Marry well. I tell this to others as a semi-serious joke. Because my wife is successful, I have been afforded the luxury of travel and have been encouraged to do my work as an artist for over 40 years. I myself had a very successful career as a graphics designer, just another way of being an artist. Also, seriously study your art history. With the internet there is no good reason for being ignorant about art and art history.
Have you done any courses to help you?
Certainly, I have taken drawing classes with my boys when they were younger. In 2003 I did a painting intensive at San Francisco Art Inst. Studying under Larry Abramson. Then in 2006 I did an advanced painting intensive at the OxBow School (Chicago Art Inst.) with Phil Hanson and Michelle Grabner.

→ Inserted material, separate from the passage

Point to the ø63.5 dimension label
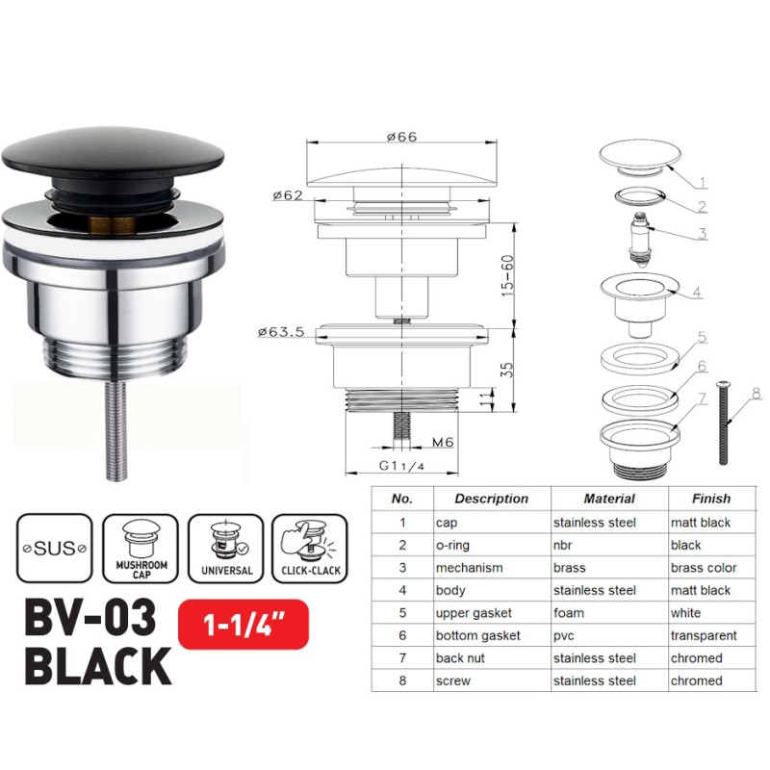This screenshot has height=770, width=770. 282,332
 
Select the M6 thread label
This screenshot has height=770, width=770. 444,442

What do you do to market your work?
I have a site on Saatchi and Fine Art America and a couple of other art sites. I promote to, and through my buyers. Of course a Face Book presence. I put on one man shows, I entertain potential clients and art types in my home.
Do you use social networking in your day to day life?
Really only Face Book at this time.
Are you available for work (commissions)?
Yes, I have done many commissions. But I turn down jobs that don’t fit my oeuvre. The most difficult commission I undertook was a client who asked for a painting of his grandfathers, the difficult part was that he wanted three (identical) original paintings of the same people. It was tough but I made the client happy.
Have you got hobbies?
Other than painting, writing, and making craft type items? Isn’t that enough? With my writing I have written one novel, a mini novel, and many short stories. My craft items include: walking sticks, canes, stone blade knives, decorative war clubs, stone tipped arrows, and wooden spoons. I find the hands on quality of “making” to be a great physical release, and the sculptural qualities of the finished products more art than craft.
Where are you based?
I live in the USA in the Kansas City, Missouri area in a small town called Parkville. We have a lovely country home surrounded by woods and overlooking the Missouri river. We have lived in Iowa, Kansas, Ohio, Pennsylvania, California, New Jersey, and now Missouri. My wife maintains a residence in Durham, North Carolina where I often travel and work.